● **Required work**
The entries underneath need to be duplicated exactly, with none omitted.

[Stored records]
━━━━━━━━

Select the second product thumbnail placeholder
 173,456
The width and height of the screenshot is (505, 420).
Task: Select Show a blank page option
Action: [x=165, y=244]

━━━━━━━━

● **Written solution**
Select the second product thumbnail placeholder
 173,456
The width and height of the screenshot is (505, 420).
Task: Select Show a blank page option
Action: [x=165, y=244]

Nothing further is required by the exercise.